+++ EXERCISE INPUT
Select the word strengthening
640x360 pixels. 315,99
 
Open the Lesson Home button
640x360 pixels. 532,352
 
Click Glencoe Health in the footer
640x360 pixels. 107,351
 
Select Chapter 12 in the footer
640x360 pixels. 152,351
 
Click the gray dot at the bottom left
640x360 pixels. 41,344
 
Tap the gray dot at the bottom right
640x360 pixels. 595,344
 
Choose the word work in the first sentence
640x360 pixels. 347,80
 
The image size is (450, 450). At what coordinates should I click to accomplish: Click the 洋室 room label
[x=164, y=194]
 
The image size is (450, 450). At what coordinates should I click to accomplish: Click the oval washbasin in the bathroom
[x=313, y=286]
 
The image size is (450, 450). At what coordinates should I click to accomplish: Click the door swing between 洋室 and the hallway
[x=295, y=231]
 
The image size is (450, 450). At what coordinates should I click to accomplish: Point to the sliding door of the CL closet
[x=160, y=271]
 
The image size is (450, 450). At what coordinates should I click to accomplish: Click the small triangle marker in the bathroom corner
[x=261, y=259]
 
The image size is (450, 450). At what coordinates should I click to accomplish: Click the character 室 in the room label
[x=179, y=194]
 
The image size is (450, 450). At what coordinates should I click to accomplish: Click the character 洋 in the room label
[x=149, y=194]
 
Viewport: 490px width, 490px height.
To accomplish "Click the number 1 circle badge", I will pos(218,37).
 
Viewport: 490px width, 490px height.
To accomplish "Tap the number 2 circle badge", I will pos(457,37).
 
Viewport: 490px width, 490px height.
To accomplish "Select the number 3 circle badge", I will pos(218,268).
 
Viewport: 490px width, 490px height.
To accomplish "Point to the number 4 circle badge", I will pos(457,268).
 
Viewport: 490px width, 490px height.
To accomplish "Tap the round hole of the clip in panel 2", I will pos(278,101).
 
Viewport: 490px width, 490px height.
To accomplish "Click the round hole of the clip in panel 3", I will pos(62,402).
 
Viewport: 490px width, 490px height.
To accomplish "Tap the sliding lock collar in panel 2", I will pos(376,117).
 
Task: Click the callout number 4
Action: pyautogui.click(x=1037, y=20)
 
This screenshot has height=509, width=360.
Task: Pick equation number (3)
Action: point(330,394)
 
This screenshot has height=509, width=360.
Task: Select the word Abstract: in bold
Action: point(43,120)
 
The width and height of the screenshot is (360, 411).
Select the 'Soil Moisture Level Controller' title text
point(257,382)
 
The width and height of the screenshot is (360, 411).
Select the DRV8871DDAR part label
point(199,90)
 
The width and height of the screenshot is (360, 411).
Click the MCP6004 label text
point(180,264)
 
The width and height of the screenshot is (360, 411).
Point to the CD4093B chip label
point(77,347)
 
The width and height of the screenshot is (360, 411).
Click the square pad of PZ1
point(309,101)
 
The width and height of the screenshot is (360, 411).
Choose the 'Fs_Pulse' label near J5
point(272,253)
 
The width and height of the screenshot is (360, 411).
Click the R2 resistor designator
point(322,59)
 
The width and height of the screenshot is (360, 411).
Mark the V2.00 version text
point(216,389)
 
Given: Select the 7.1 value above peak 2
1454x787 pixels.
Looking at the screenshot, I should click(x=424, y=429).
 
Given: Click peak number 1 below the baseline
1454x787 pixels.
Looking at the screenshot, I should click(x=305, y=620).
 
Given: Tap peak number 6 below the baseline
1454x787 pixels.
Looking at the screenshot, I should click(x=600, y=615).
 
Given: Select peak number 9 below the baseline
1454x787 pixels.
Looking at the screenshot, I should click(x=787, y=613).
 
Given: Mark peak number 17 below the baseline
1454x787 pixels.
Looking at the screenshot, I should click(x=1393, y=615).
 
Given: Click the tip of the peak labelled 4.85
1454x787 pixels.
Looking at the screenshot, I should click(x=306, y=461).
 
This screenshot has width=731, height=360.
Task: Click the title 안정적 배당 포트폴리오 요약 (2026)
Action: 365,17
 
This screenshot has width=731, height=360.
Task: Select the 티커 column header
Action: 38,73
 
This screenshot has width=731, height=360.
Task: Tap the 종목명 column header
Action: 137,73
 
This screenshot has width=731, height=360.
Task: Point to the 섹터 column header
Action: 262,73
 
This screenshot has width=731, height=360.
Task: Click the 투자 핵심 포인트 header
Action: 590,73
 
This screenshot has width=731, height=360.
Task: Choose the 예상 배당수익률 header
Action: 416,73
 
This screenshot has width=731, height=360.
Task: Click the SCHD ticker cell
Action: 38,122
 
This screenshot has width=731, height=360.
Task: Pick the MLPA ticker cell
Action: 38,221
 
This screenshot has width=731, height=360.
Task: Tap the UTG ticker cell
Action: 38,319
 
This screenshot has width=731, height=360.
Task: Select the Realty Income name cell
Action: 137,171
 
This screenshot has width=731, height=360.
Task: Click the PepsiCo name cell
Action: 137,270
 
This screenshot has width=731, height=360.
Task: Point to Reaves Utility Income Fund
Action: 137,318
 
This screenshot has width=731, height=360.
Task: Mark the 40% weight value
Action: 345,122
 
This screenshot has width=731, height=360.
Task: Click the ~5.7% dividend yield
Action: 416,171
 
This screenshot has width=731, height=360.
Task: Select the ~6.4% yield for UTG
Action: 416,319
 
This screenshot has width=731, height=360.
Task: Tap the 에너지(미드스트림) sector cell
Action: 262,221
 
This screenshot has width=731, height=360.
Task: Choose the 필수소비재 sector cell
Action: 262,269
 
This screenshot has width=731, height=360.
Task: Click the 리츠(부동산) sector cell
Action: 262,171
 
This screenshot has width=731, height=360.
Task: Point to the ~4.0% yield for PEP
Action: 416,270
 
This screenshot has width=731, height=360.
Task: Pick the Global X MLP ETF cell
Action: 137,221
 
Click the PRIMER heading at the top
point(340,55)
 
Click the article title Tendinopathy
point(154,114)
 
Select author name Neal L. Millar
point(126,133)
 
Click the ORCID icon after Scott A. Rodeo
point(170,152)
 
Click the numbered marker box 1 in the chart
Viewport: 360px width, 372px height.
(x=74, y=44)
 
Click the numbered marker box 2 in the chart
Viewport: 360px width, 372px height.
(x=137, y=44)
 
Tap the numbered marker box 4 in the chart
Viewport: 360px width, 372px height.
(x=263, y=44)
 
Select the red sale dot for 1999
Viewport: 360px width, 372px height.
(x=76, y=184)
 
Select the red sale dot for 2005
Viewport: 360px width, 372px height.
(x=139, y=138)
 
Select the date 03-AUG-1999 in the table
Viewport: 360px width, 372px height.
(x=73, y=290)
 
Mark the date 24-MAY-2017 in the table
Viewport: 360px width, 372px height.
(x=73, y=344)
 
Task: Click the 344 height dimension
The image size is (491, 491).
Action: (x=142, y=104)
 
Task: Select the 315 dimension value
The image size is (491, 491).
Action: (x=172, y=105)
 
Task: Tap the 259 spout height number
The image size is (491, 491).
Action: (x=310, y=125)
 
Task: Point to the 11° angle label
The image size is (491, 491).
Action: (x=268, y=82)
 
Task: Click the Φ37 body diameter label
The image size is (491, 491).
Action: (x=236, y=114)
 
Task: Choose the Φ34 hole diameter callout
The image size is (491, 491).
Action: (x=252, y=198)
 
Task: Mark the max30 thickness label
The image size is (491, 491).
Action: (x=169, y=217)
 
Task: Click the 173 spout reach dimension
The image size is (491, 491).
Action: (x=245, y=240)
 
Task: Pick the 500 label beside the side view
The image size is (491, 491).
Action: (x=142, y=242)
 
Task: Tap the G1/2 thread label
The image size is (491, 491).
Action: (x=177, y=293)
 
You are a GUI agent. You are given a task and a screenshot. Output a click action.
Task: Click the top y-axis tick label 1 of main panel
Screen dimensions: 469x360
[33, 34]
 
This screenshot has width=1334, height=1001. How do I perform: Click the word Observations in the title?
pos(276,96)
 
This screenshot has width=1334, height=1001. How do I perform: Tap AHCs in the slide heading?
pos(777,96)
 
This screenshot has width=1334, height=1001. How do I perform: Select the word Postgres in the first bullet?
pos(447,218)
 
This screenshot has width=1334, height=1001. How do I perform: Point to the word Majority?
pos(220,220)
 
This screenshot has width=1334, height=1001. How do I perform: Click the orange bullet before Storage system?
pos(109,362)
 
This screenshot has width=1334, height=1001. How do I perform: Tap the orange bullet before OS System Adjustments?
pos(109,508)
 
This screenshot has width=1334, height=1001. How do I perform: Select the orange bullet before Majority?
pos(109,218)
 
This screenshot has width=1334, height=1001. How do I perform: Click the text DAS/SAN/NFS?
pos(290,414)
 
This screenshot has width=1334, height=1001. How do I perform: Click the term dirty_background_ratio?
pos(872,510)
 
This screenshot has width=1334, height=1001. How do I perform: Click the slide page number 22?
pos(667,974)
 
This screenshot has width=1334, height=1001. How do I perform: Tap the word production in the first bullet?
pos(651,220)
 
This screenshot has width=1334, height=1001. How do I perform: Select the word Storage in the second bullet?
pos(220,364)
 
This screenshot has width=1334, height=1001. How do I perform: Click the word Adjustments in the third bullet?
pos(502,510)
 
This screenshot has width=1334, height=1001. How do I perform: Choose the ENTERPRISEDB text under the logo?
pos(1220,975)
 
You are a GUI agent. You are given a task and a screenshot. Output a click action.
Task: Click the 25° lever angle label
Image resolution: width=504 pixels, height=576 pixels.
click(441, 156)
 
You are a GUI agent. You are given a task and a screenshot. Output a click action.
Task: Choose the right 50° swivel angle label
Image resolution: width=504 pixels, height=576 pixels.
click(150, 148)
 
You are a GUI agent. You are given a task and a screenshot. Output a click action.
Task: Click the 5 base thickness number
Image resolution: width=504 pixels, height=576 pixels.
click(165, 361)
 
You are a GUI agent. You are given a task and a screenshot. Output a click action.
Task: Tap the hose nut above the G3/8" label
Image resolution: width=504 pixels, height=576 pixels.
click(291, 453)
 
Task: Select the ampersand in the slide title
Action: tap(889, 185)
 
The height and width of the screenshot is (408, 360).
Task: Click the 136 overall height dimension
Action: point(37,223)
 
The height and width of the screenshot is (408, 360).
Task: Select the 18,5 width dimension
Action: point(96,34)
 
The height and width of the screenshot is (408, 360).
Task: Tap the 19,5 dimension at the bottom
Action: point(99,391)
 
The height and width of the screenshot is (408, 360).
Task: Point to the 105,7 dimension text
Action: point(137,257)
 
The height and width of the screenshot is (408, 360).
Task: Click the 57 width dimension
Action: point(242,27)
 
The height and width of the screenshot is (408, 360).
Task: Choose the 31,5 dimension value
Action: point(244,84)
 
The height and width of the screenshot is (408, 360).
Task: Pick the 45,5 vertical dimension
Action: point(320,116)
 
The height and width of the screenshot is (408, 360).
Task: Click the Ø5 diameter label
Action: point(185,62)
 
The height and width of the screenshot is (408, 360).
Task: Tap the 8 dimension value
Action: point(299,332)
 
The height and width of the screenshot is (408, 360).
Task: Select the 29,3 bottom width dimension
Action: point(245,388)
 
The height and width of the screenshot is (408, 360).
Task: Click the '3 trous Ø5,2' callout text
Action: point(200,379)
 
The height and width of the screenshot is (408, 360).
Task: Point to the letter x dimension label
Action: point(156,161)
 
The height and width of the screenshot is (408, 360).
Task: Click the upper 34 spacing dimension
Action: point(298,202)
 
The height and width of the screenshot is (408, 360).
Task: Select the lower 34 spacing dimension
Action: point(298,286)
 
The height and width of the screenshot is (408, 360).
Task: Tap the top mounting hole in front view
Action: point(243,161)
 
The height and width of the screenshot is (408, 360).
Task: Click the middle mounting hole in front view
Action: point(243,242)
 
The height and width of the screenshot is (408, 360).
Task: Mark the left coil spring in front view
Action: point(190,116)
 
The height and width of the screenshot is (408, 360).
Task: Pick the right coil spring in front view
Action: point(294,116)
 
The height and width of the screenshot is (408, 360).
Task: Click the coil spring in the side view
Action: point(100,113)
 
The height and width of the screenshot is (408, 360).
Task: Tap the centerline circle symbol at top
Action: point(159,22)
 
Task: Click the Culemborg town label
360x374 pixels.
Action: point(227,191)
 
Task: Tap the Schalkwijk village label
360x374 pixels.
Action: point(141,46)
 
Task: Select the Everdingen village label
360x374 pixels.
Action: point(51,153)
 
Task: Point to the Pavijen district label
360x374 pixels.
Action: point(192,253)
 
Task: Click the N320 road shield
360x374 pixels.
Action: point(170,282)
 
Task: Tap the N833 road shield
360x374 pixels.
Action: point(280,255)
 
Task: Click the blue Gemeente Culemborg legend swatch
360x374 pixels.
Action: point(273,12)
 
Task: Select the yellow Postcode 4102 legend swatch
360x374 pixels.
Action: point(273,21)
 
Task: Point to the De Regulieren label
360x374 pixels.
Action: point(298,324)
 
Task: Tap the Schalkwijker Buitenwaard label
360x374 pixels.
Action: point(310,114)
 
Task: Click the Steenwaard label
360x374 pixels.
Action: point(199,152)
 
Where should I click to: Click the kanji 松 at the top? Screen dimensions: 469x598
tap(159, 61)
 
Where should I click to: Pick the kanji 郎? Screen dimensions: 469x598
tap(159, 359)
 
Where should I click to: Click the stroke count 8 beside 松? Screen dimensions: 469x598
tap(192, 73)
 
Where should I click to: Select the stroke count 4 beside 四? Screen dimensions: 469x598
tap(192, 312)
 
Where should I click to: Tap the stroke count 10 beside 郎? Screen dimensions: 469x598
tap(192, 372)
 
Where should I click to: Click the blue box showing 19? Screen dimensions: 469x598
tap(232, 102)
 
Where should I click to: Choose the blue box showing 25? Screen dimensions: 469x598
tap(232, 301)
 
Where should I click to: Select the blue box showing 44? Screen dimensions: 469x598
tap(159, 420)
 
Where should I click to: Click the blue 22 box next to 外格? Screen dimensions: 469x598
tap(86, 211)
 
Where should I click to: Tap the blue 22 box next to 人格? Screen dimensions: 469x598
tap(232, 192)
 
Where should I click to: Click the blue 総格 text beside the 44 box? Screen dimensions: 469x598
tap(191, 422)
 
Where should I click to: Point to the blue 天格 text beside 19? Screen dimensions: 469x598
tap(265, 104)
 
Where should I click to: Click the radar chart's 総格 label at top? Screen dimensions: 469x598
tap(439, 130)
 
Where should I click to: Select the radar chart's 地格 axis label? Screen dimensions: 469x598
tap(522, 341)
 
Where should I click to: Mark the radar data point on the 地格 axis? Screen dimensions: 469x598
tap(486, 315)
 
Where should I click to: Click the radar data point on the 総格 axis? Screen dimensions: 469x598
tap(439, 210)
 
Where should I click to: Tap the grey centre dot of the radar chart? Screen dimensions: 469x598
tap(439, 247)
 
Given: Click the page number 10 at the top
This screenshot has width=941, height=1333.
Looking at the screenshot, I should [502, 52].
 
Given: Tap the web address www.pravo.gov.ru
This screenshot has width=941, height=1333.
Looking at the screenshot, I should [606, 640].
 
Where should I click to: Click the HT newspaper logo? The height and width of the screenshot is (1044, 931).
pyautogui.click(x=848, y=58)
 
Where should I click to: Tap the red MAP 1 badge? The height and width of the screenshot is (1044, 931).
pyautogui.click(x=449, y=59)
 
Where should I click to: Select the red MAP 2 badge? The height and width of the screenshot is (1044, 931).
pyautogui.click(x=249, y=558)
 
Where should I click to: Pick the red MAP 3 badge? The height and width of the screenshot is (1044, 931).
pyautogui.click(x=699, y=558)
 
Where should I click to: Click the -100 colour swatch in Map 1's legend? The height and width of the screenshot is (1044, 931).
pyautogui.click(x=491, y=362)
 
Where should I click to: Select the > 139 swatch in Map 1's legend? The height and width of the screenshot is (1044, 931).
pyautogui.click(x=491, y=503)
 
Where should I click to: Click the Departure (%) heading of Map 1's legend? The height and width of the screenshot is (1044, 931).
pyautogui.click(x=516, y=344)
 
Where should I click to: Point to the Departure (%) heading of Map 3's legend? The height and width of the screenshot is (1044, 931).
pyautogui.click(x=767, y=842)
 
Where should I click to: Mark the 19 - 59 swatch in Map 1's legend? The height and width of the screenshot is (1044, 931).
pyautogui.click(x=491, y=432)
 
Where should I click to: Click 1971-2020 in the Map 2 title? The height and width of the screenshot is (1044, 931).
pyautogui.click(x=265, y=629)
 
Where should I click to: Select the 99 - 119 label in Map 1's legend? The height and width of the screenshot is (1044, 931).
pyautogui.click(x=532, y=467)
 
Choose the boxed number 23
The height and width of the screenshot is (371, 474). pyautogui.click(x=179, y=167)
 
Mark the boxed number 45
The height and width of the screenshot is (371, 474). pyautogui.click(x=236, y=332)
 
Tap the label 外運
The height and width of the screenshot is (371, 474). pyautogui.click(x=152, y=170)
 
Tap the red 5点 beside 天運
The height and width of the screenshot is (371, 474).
++++++
WHAT IS BEING ASKED:
Copy out the part of the listing above exactly, from the line containing "Click the gray dot at the bottom left" through the line containing "[x=149, y=194]", with both of those lines included.

EXERCISE RESULT:
Click the gray dot at the bottom left
640x360 pixels. 41,344
 
Tap the gray dot at the bottom right
640x360 pixels. 595,344
 
Choose the word work in the first sentence
640x360 pixels. 347,80
 
The image size is (450, 450). At what coordinates should I click to accomplish: Click the 洋室 room label
[x=164, y=194]
 
The image size is (450, 450). At what coordinates should I click to accomplish: Click the oval washbasin in the bathroom
[x=313, y=286]
 
The image size is (450, 450). At what coordinates should I click to accomplish: Click the door swing between 洋室 and the hallway
[x=295, y=231]
 
The image size is (450, 450). At what coordinates should I click to accomplish: Point to the sliding door of the CL closet
[x=160, y=271]
 
The image size is (450, 450). At what coordinates should I click to accomplish: Click the small triangle marker in the bathroom corner
[x=261, y=259]
 
The image size is (450, 450). At what coordinates should I click to accomplish: Click the character 室 in the room label
[x=179, y=194]
 
The image size is (450, 450). At what coordinates should I click to accomplish: Click the character 洋 in the room label
[x=149, y=194]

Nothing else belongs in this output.